● Source passage:
○ ○ ○ ○

Hearings and Proceedings

Decision Information

Decision Content

IN THE MATTER OF: THE SECURITIES ACT

-and-

IN THE MATTER OF: TRICLEAN ENTERPRISES INC.

STATEMENT OF ALLEGATIONS OF STAFF OF THE
MANITOBA SECURITIES COMMISSION

STAFF OF THE MANITOBA SECURITIES COMMISSION ALLEGE, AMONG OTHER THINGS, THAT:

A. REGISTRATION

1. TRICLEAN ENTERPRISES INC. is a corporation incorporated under the laws of the Province of Ontario (“TRICLEAN”). The registered office of TRICLEAN is located in Thornhill, Ontario.

2. At all material times, TRICLEAN was not registered to trade in securities under The Securities Act of Manitoba (“Act”).

3. At all material times, TRICLEAN had not filed a preliminary prospectus or a prospectus with The Manitoba Securities Commission (“Commission”), nor had it applied for or been granted an exemption order under section 20 of the Act.

○ ○ ○ ○

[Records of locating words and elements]
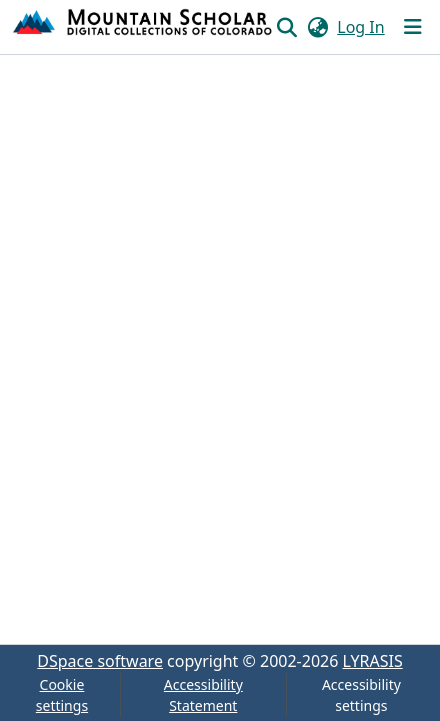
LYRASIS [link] (373, 661)
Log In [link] (360, 27)
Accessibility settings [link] (361, 695)
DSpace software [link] (100, 661)
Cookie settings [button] (62, 695)
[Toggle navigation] (413, 27)
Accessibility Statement (203, 695)
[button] (143, 27)
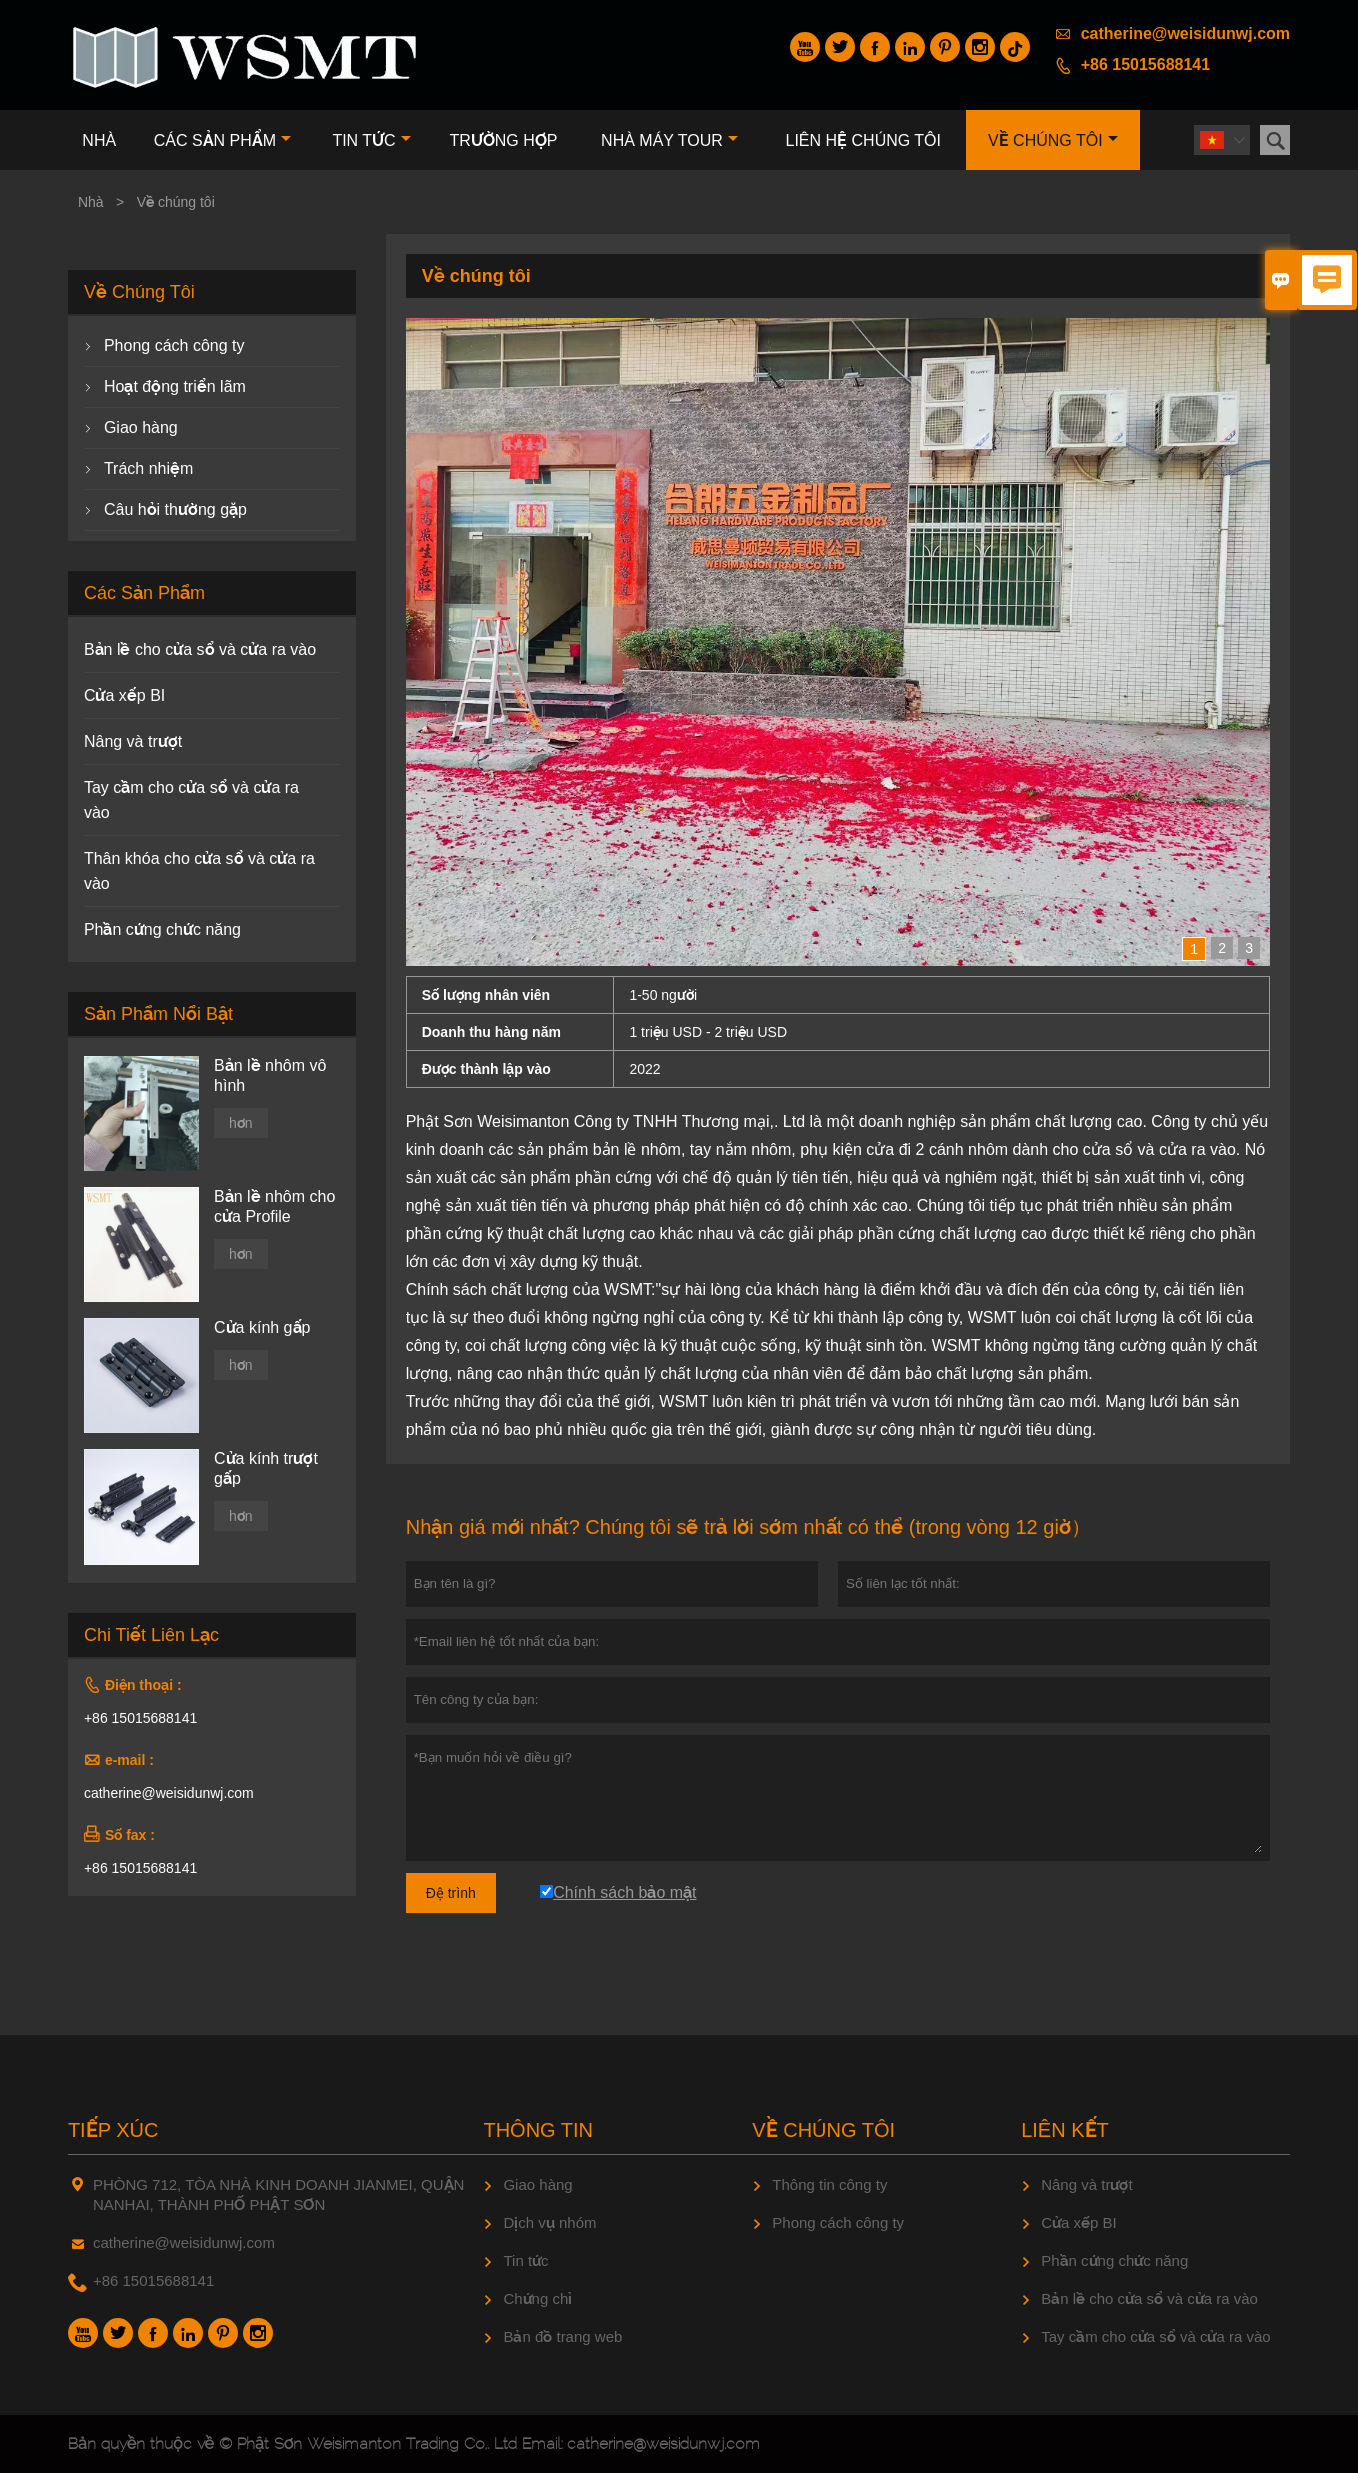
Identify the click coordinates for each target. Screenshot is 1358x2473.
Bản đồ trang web (562, 2336)
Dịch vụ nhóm (549, 2222)
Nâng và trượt (133, 741)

○ ○ ○ ○

● To do:
[A] Indicate whether each statement agrees with the statement of allegations: (i) TRICLEAN's registered office is in Winnipeg, Manitoba; (ii) TRICLEAN was incorporated under the laws of the Province of Ontario; (iii) TRICLEAN had been granted an exemption order under section 20 of the Act.
[B] Quote the passage of the statement of allegations that begins at the words "IN THE MATTER OF: TRICLEAN" and stops after the words "of the Act.".
The data bear no relation to the statement of allegations.

● Answers to the exercises:
[A]
(i) No: "The registered office of TRICLEAN is located in Thornhill, Ontario."
(ii) Yes: "TRICLEAN ENTERPRISES INC. is a corporation incorporated under the laws of the Province of Ontario"
(iii) No: "nor had it applied for or been granted an exemption order under section 20 of the Act."

[B]
IN THE MATTER OF: TRICLEAN ENTERPRISES INC.

STATEMENT OF ALLEGATIONS OF STAFF OF THE
MANITOBA SECURITIES COMMISSION

STAFF OF THE MANITOBA SECURITIES COMMISSION ALLEGE, AMONG OTHER THINGS, THAT:

A. REGISTRATION

1. TRICLEAN ENTERPRISES INC. is a corporation incorporated under the laws of the Province of Ontario (“TRICLEAN”). The registered office of TRICLEAN is located in Thornhill, Ontario.

2. At all material times, TRICLEAN was not registered to trade in securities under The Securities Act of Manitoba (“Act”).

3. At all material times, TRICLEAN had not filed a preliminary prospectus or a prospectus with The Manitoba Securities Commission (“Commission”), nor had it applied for or been granted an exemption order under section 20 of the Act.